L’avenir de la division PC de Hewlett-Packard devrait être asiatique
La décision prise par Hewlett-Packard (HP) de se séparer de sa division d’ordinateurs personnels (PC) dans les 18 prochains mois devrait susciter l’intérêt de repreneurs à la recherche d’une taille critique sur un marché bien plus mature que celui des smartphones et des tablettes multimédia. Après avoir développé son activité PC au cours des 20 dernières années, le groupe américain l’a hissée au premier rang mondial avec des ventes estimées à près de 38 milliards cette année. Mais si la division représentait encore 30% de son chiffre d’affaires au deuxième trimestre, elle a dégagé une marge d’exploitation de 5,9%, nettement inférieure à ses autres activités.

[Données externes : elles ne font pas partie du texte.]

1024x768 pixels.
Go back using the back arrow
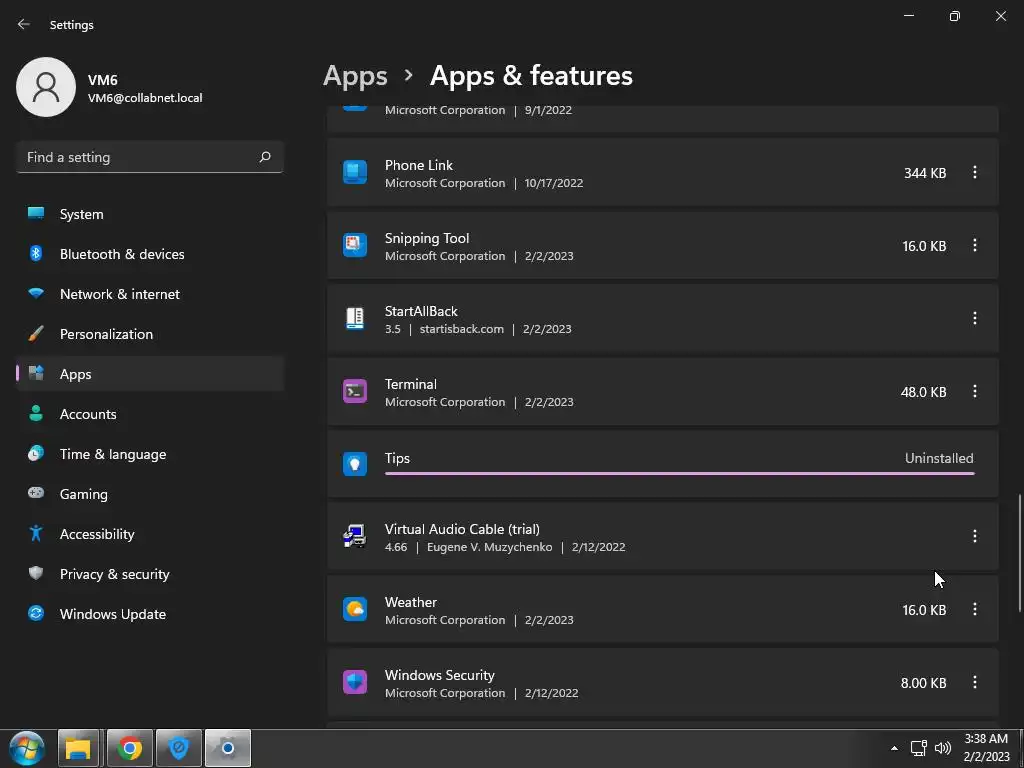tap(24, 24)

Les analystes de Credit Suisse estiment que cette activité PC «pourrait être valorisée 12 milliards de dollars», soit un peu moins de 0,3 fois les ventes de l’année en cours et 5,5 fois le bénéfice d’exploitation de l’activité. La reprise de l’ensemble de la division par une seule entreprise «n’est pas le scénario le plus probable», pronostique Carter Lusher, analyste du cabinet Ovum, qui table davantage sur une vente par appartements.
En cas de cession à un seul repreneur, le troisième fabricant mondial de PC, Lenovo, fait toutefois figure de favori. Après avoir acquis les activités PC d’IBM en 2005, le groupe chinois qui dispose d’une trésorerie de 3,8 milliards de dollars «ferait passer sa part de marché de 12% à 30%, ce qui lui permettrait de ravir à Dell la deuxième place mondiale tout en générant des économies d’échelle», relève Steven Tseng, analyste chez Samsung Securities à Hong-Kong. Avec 17,7 milliards de dollars de trésorerie à fin juin, le coréen Samsung Electronics est également cité comme autre prétendant à ce rachat qui renforcerait sa domination comme premier fabricant électronique mondial.
L’équipementier télécoms chinois Huawei pourrait être candidat «si HP décidait de jumeler ses activités de serveurs à la vente de ses PC», juge Vincent Chan, analyste de Yuanta Securities. Les taiwanais Acer et Asustek n’auraient quant à eux pas assez de trésorerie pour financer l’acquisition, sauf si HP décide de vendre son activité par appartements après l’avoir scindée, estiment d’autres analystes. En attendant, le changement de stratégie d’HP combiné à un abaissement de ses objectifs annuels ont fait plonger son action de 20%, à 23,6 dollars, vendredi à New York.